Solvents used in the solution polymerization are not particularly
limited as long as the specific silyl group-containing polymer (B)
is produced. Exemplary solvents include alcohols, aromatic
hydrocarbons, ethers, ketones and esters. The alcohols include
methanol, ethanol, n-propyl alcohol, i-propyl alcohol, n-butyl
alcohol, sec-butyl alcohol, t-butyl alcohol, n-hexyl alcohol,
n-octyl alcohol, ethylene glycol, diethylene glycol, triethylene
glycol, ethylene glycol monobutyl ether, ethylene glycol monoethyl
ether acetate, diethylene glycol monoethyl ether, propylene glycol
monomethyl ether, propylene monomethyl ether acetate and diacetone
alcohol. The aromatic hydrocarbons include benzene, toluene and
xylene. The ethers include tetrahydrofuran and dioxane. The ketones
include acetone, methyl ethyl ketone, methyl isobutyl ketone and
diisobutyl ketone. The esters include ethyl acetate, propyl
acetate, butyl acetate, propylene carbonate, methyl lactate, ethyl
lactate, n-propyl lactate, isopropyl lactate, methyl
3-ethoxypropionate and ethyl 3-ethoxypropionate. These organic
solvents may be used singly, or two or more kinds may be used in
combination.
[0075] The polymerization may involve known polymerization
initiators, molecular weight modifiers, chelating agents and
inorganic electrolytes.
[0076] In the invention, the specific silyl group-containing
polymers (B) may be obtained as described above. Alternatively,
other polymers such as epoxy resins and polyester resins that have
the specific silyl group may be used. Such specific silyl
group-containing epoxy resins may be produced by reacting the epoxy
group in epoxy resins such as bisphenol A epoxy resins, bisphenol F
epoxy resins, hydrogenated bisphenol A epoxy resins, aliphatic
polyglycidyl ethers and aliphatic polyglycidyl esters, with
aminosilanes, vinylsilanes, carboxysilanes or glycidylsilanes
having the specific silyl group. The specific silyl
group-containing polyester resins may be prepared by reacting the
carboxyl group or the hydroxyl group in polyester resins with
aminosilanes, carboxysilanes or glycidylsilanes having the specific
silyl group.

• _Things to do_
A - Could you restate the paragraph of the text on silyl group-containing polymers that begins "In the invention, the specific silyl group-containing polymers (B)" as a short list that keeps its main facts?
B - Can you write what comes next in the text on silyl group-containing polymers, picking up after its final sentence about the polyester resins?

• _Items_
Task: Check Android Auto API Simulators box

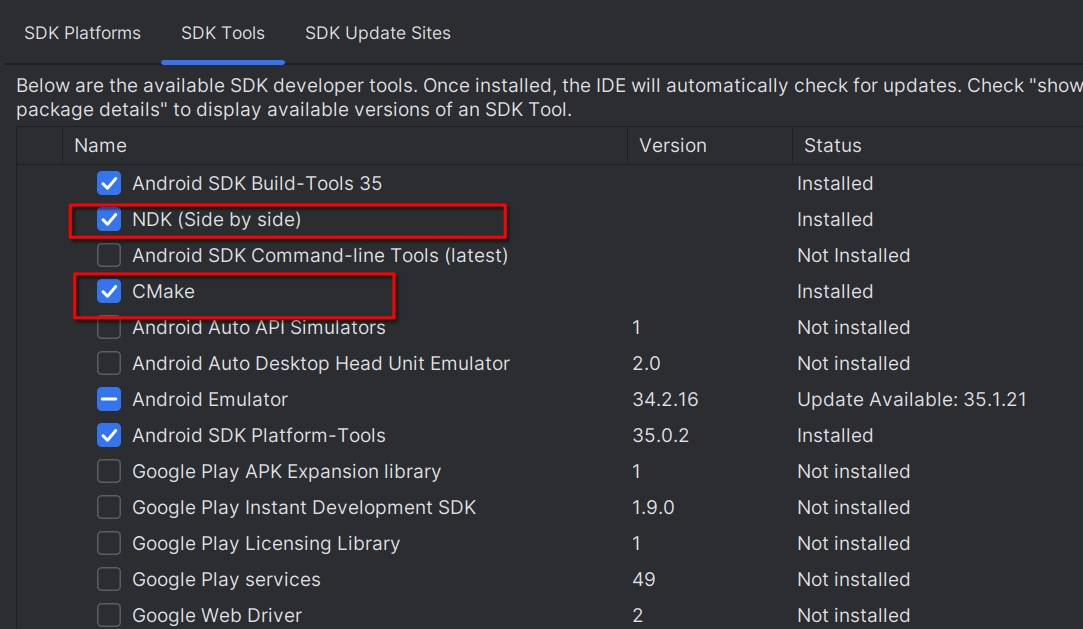Action: tap(109, 328)
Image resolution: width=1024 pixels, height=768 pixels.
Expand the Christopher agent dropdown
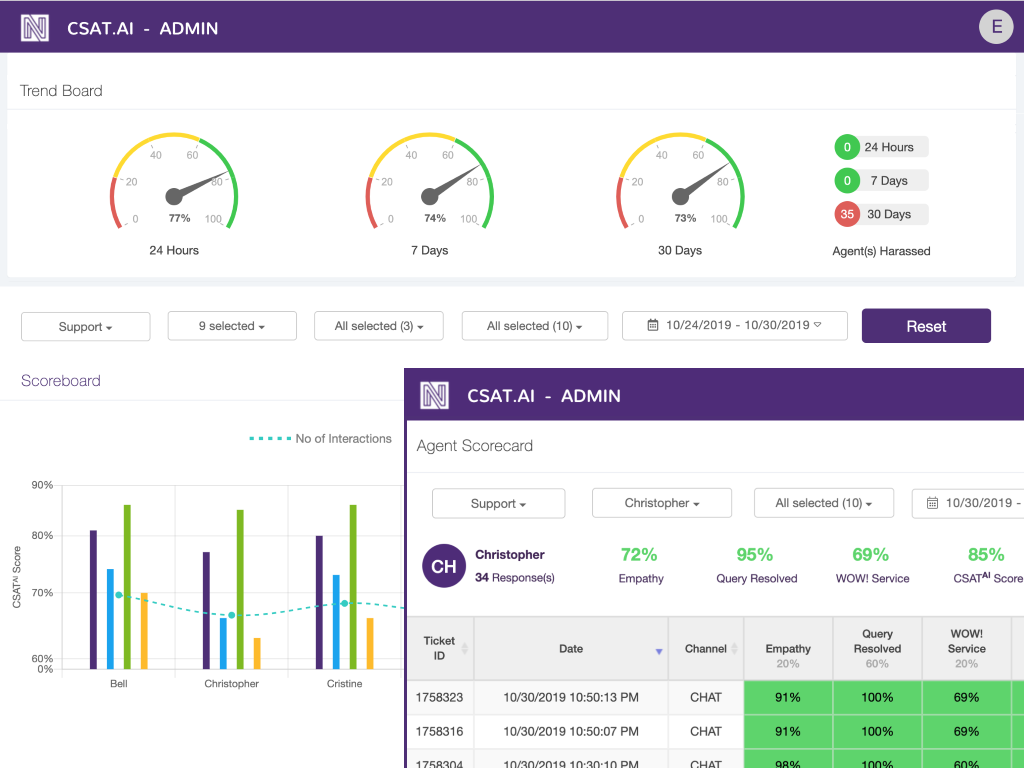click(662, 503)
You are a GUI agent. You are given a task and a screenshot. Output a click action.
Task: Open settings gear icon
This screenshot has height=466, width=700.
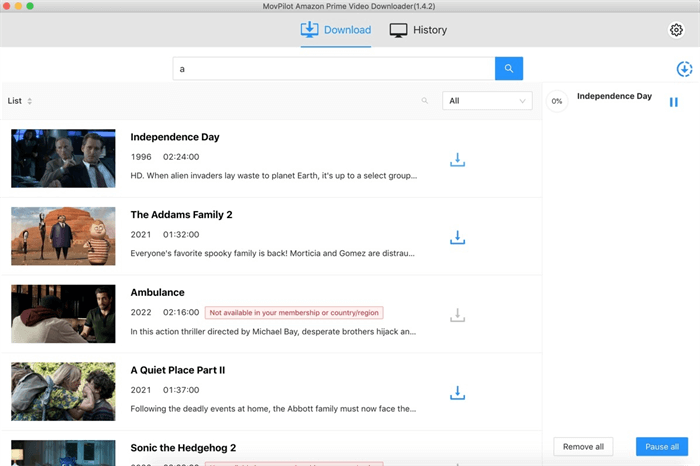tap(676, 30)
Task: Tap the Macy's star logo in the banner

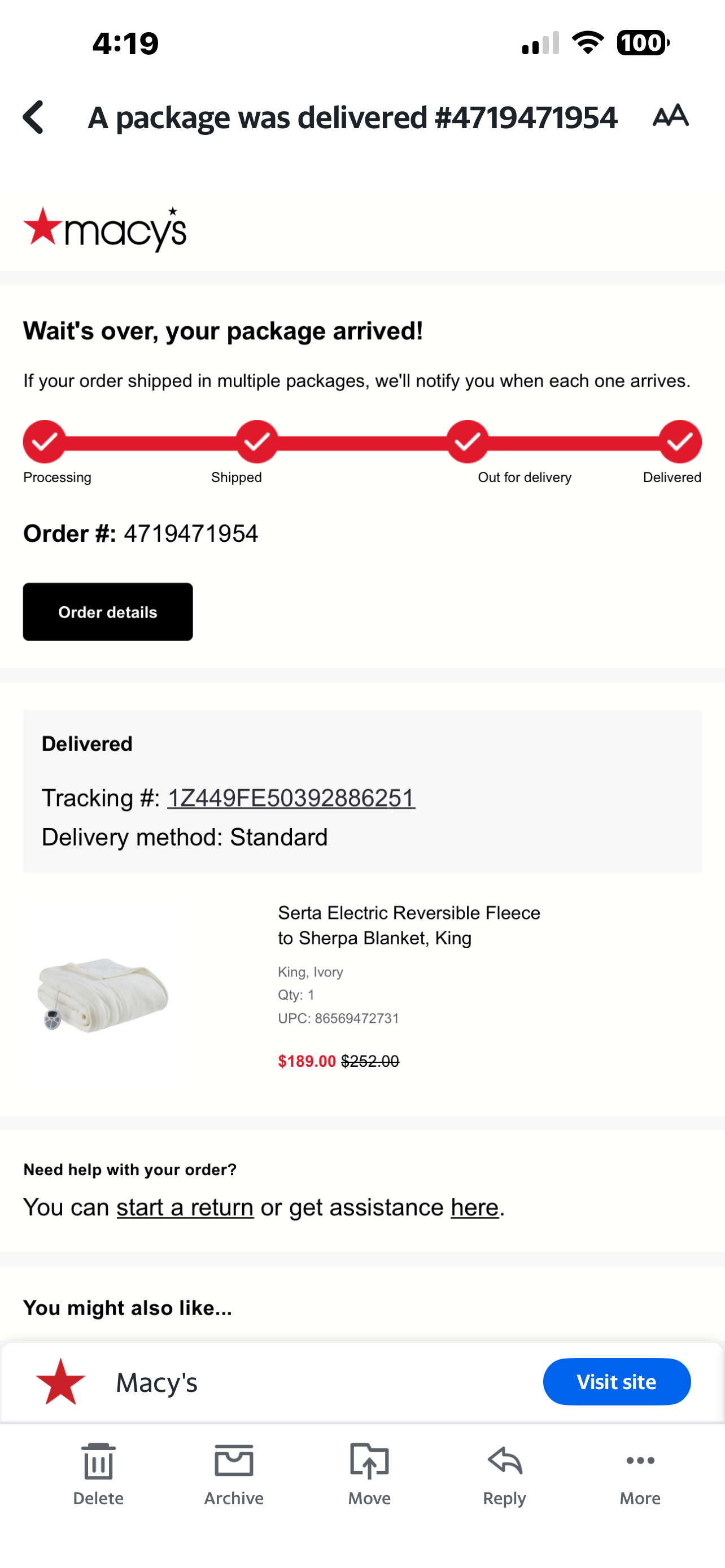Action: pos(60,1381)
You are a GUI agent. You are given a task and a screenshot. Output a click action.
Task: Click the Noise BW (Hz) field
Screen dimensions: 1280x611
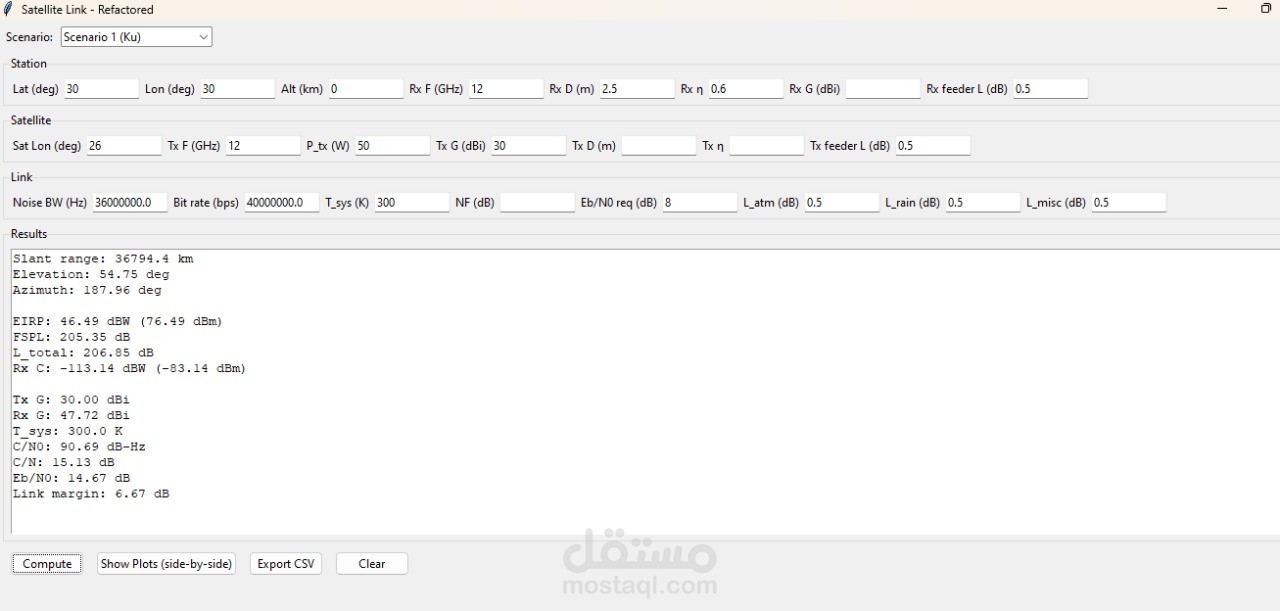coord(129,202)
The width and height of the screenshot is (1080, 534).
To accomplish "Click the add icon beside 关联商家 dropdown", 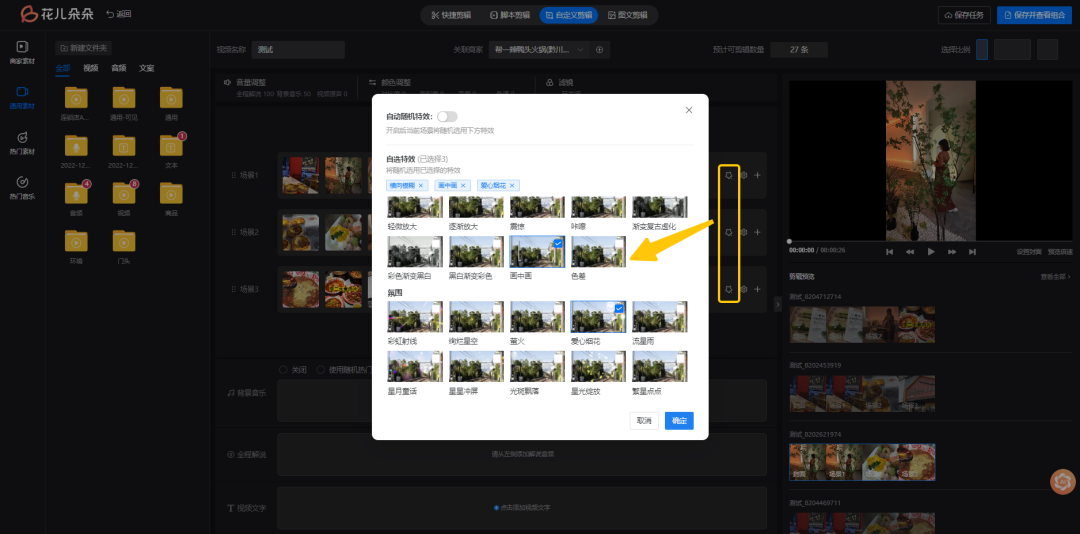I will point(600,50).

• _Responses to the tasks_
A -
- Polymer (B) can be obtained as described above. Other polymers that carry the specific silyl group, such as epoxy resins and polyester resins, can be used instead.
- Silyl group-containing epoxy resins are made by reacting the epoxy group of an epoxy resin with aminosilanes, vinylsilanes, carboxysilanes or glycidylsilanes that have the specific silyl group. Suitable epoxy resins are bisphenol A, bisphenol F and hydrogenated bisphenol A epoxy resins, aliphatic polyglycidyl ethers, and aliphatic polyglycidyl esters.
- Silyl group-containing polyester resins are made by reacting the carboxyl or hydroxyl group of a polyester resin with aminosilanes, carboxysilanes or glycidylsilanes that have the specific silyl group.

B -
[0077] The specific silyl group-containing polymers (B) preferably
have a polystyrene equivalent Mw by GPC of 2,000 to 100,000, and
more preferably 3,000 to 50,000.
[0078] The specific silyl group-containing polymers (B) may be used
singly, or two or more kinds may be used in combination.
[Oxide Fine Particle-Containing resin Compositions and Uses
thereof]
[0079] The oxide fine particle-containing resin compositions of the
invention may be obtained by mixing and dispersing the oxide fine
particles (A) and the specific silyl group-containing polymer (B)
in an organic solvent in the presence of a basic compound, an
acidic compound or a metal chelate compound, without using
phosphoric acids or the like having organic groups of 6 or more
carbon atoms or compounds having oxyalkylene groups.
(Organic Solvents)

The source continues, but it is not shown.